Most Marlin readers aren’t planning to install their own electronics, but knowing how best to accomplish the task goes a long way toward getting the best technician for it. Regardless of your DIY status, understanding the following topics, and quizzing your prospective installer on them, will help you get a perfect system installation on the first try — a rarity in the marine world.
#1 Read the Manual First
It seems redundant to suggest that one read the manual first, but hardly anyone does. I confess, I once hooked up a Sonic Hub, Navico’s integrated sound system, into my multifunction display, and it wouldn’t play. I even called customer service, and a representative walked me through the process of activating the MP3 player. The problem was that it had defaulted to a microphone input upon installation — the icon was clearly visible in the status bar, but I didn’t know what it meant. The process was clearly explained in the manual. I was clearly embarrassed.
#2 Map It Out
Any installer worth his salt will map out a system, diagramming what each component is and how it connects to the overall system and the power grid on board. Simrad rightfully boasts that its systems are easy to install — and in a nod to the DIY guy, it provides an installation diagram for each system invoiced. Without this diagram, installations can become convoluted, incomplete and difficult to service later on. It wouldn’t hurt to put a check mark next to each connection as you move along.
#3 Get Professional Help
Have a professional cut your display panels. You might be skilled at wielding a jigsaw. I am not. When it became apparent that my old electronics suite was nested in holes that were incompatible with the new installation, I priced a starboard panel. Then I remembered a friend who worked with Plexiglas and starboard. I e-mailed my display-unit templates to JW Austin Industries in Florida, where my friend worked, and then mailed the old panels for a complete reference. Two days later, I received perfectly cut panels that were far more precisely done than anything a jigsaw could have managed. The cost was only about $50 more than buying the $50 starboard panel and cutting my own.
#4 Remember to Label
Label your lines within six inches of either termination. Most cables for displays and black boxes come clearly labeled now. Some do not. Most companies do not label the NMEA 2000 cables. Power lines are hit-or-miss. You can buy shrink labels, write on them, and then heat-shrink them around the wire near the terminal connections. This saves time when diagnosing future issues.
#5 Separate Your Power
Use a separate electronics ground bus and power panel. The National Marine Electronics Association (NMEA) and the American Boat and Yacht Council (ABYC) like to use separate panels if the power is run from a source more than 10 feet away. A panel consists of a ground, a power input, and fused or circuit-breaker connections for each load. It’s a much cleaner installation and easier to maintain.

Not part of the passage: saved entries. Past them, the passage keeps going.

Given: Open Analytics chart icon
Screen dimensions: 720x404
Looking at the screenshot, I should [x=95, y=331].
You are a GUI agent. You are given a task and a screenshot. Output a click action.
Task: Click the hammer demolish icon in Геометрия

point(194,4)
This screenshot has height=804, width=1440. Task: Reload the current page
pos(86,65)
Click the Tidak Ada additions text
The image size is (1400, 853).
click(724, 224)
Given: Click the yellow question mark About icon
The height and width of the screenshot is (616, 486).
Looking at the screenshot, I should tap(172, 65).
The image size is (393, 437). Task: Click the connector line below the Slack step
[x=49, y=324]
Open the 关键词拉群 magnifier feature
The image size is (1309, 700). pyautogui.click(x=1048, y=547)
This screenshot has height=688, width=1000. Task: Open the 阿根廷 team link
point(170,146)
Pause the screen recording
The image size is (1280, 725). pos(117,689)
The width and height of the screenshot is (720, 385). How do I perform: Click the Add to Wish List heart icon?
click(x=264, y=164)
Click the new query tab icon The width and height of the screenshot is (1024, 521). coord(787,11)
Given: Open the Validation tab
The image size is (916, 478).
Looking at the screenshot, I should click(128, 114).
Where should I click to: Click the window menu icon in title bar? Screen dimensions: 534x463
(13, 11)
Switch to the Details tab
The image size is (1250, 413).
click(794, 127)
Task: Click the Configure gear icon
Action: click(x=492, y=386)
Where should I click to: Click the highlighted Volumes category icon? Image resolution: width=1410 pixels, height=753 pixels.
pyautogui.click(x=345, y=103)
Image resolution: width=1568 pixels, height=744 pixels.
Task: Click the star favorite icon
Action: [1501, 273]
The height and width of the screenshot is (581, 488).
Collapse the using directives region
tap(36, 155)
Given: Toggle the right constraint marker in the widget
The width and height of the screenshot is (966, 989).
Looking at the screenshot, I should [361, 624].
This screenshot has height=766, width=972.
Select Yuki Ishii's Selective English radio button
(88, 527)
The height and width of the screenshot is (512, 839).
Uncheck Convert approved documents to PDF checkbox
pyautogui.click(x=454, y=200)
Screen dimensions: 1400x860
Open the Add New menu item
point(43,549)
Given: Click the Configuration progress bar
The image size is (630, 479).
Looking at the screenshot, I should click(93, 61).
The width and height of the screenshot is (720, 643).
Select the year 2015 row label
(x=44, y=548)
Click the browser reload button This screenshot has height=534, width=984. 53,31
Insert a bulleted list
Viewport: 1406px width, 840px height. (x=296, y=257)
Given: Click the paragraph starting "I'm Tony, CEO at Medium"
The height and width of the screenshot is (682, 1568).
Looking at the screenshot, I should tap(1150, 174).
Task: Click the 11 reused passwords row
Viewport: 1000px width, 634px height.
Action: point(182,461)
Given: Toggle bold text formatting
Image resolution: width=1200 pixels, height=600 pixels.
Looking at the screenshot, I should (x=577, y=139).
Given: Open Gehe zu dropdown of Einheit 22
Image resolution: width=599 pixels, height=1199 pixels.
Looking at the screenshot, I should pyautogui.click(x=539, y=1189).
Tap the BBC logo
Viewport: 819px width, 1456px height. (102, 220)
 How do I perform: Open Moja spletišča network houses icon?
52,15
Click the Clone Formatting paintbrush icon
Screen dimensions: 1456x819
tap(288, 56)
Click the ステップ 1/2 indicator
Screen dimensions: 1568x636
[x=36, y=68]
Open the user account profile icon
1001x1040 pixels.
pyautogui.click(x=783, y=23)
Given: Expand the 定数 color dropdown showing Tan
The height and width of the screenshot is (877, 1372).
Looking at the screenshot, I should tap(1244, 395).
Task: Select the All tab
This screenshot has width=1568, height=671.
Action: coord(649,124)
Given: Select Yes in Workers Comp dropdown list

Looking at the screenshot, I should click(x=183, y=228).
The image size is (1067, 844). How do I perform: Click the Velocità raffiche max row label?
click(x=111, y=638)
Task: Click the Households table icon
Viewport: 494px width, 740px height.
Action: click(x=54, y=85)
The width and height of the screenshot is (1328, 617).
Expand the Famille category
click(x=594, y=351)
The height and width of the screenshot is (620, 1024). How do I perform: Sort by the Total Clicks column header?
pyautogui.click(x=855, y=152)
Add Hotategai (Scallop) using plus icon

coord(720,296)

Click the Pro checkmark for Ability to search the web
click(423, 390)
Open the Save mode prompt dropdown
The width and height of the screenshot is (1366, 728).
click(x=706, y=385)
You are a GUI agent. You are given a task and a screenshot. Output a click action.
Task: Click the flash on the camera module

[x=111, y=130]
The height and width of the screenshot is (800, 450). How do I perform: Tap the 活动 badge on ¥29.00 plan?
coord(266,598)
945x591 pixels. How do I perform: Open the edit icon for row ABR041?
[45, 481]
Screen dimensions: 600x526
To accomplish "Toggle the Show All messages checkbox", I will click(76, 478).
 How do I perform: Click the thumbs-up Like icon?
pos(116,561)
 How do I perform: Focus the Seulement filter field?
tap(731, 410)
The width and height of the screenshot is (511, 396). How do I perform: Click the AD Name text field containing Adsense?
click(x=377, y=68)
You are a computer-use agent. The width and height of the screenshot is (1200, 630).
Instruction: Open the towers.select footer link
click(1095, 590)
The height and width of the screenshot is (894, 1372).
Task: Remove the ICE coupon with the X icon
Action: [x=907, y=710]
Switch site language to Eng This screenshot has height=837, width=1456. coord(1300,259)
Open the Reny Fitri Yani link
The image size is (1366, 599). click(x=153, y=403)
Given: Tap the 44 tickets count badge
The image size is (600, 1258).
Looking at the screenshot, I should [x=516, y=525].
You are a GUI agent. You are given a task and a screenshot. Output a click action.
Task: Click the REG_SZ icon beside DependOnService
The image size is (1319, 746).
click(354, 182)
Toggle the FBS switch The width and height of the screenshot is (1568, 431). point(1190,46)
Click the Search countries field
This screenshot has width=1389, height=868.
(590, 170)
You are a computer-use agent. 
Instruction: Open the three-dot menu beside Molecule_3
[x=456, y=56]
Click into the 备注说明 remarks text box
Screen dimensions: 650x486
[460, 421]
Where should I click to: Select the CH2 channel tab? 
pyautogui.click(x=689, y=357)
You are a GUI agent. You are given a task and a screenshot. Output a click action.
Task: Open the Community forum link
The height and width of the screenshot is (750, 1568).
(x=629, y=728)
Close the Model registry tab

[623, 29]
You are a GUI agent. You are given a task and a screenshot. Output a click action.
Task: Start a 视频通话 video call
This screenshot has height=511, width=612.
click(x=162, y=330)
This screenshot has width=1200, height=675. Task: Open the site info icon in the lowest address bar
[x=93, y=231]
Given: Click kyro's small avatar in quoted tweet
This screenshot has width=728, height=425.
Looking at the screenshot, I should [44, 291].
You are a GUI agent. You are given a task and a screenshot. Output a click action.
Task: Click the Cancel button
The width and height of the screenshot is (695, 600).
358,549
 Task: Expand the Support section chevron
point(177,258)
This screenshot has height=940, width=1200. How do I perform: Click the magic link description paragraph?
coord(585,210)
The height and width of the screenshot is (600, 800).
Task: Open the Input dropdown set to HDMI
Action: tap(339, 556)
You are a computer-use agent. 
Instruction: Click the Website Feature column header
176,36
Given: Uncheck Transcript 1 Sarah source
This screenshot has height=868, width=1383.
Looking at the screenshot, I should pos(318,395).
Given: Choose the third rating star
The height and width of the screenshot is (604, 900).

#6 Isolate Your Electronics
If your boat does not have a house battery specifically for electronics, install one. Today’s electronics are sensitive to voltage fluctuations and work best with an isolated power source. The best installations use a voltage-sensing relay between a starting battery and the alternator. That way, when the starting battery is topped off, the alternator shifts to the house battery.
#7 Get Wired
Your wiring should be tinned wire in order to resist the corrosion that’s inevitable when operating in salt air. Heat-shrink terminals aren’t required by ABYC or NMEA, but when wiring terminals are in the bilge, using a protective coating of heat shrink is a pretty darned good idea. ABYC and NMEA require power and ground terminals to come either as ringed terminals or bent-tipped forks that can’t easily slip past the terminal screw head. VHF radios often use snap connectors. ABYC wants the terminals to withstand at least 6 pounds of pull without coming apart. Use a hand scale or a Boga Grip tool to measure the tension.
#8 Test First
Test your voltage supply before connecting your equipment. ABYC standards allow only a 3 percent drop in voltage from the power source to the item getting power. Also, with the power turned off, test both the ground wire for resistance and the power wire. Have someone wiggle terminals while you hold the meter on both ends of the lead. I use a long jumper with alligator clips to span distances.
#9 Tape and String
When pulling wires, use a fiberglass fish tape. It goes through the channels easily and is less likely to scab existing wires. When you pull a wire, leave a nylon fishing line in place to pull the next one. I use weed-eater string. It slips through the tight spaces easily. In today’s crowded wire chases, it’s practically impossible to run electronics cables in isolated areas, but try. And remember, bundling wires reduces amperage, requiring larger wires to deliver the same current.
#10 Fasten It Down
One detail that’s often overlooked is the looming and fastening of wires. In engine rooms, the wire supports should be made of metal in order to resist melting or long-term decay from heat.